By Consultants Review Team
According to additional Annual Survey of Industries (ASI) data released by the Ministry of Statistics and Programme Implementation (MoSPI), every two out of five workers in the formal manufacturing sector were under contract in FY23, indicating an increasing trend of contractualization in the nation's labor force.
The data shows that 253,000 factories in India employed a total of 14.61 million workers in FY23. Of these, 5.95 million employees (40.7%) were under contract, which is a record, compared to just 40.2% during the previous fiscal year.
Through contractual agreements, industrial establishments employ contract labor for a predetermined task or duration of time.
Regular employees with long-term or permanent employment status and social security benefits are not the same as these workers.
In contrast, just 5.02 million of the 13.05 million workers were engaged through contractors in the pre-Covid year of FY20, making up 38.4% of the workforce.
Additionally, statistics revealed that in FY23, the proportion of women among the remaining directly employed workers in these factories remained unchanged at 18.42%. This is identical to the previous fiscal year.

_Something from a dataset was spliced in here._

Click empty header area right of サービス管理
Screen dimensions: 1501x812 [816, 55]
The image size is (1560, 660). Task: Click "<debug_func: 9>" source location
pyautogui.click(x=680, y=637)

According to a state-by-state study of the statistics, in 10 of the 21 major states and union territories (UTs), the proportion of contract workers among all workers in FY23 is higher than the national average.
With the exception of Assam, states like Goa and the Northeastern region have not been taken into account.
Bihar (68.6%) and Telangana (64.5%) have the most percentages of contract workers, followed by Uttarakhand (57.7%), Odisha (57.3%), and Maharashtra (50.04%).
However, Kerala has the lowest percentage of contract workers in the workforce (23.8%), followed by Karnataka (33.9%), Tamil Nadu (24.5%), Punjab (29.8%), and Himachal Pradesh (32.5%). In Delhi, contract workers make up 12.2% of the workforce.
An organization's "total persons engaged," which includes all directly employed employees, contract employees, supervisory or management employees, and unpaid family members, increased by 7.4% from 17.21 million in FY22 to 18.5 million in FY23. It usually stands for the total number of jobs created by the economy's formal manufacturing sector.
Important information about the shifting dynamics of India's formal manufacturing sector in terms of output, employment, and capital formation can be found in the MoSPI ASI study. Factories registered under the Factories Act of 1948, beedi and cigar production facilities, and energy projects not registered with the Central energy Authority are the main categories it covers.
It also includes businesses with more than 100 workers listed in the state-prepared and maintained Business Register of Establishments (BRE).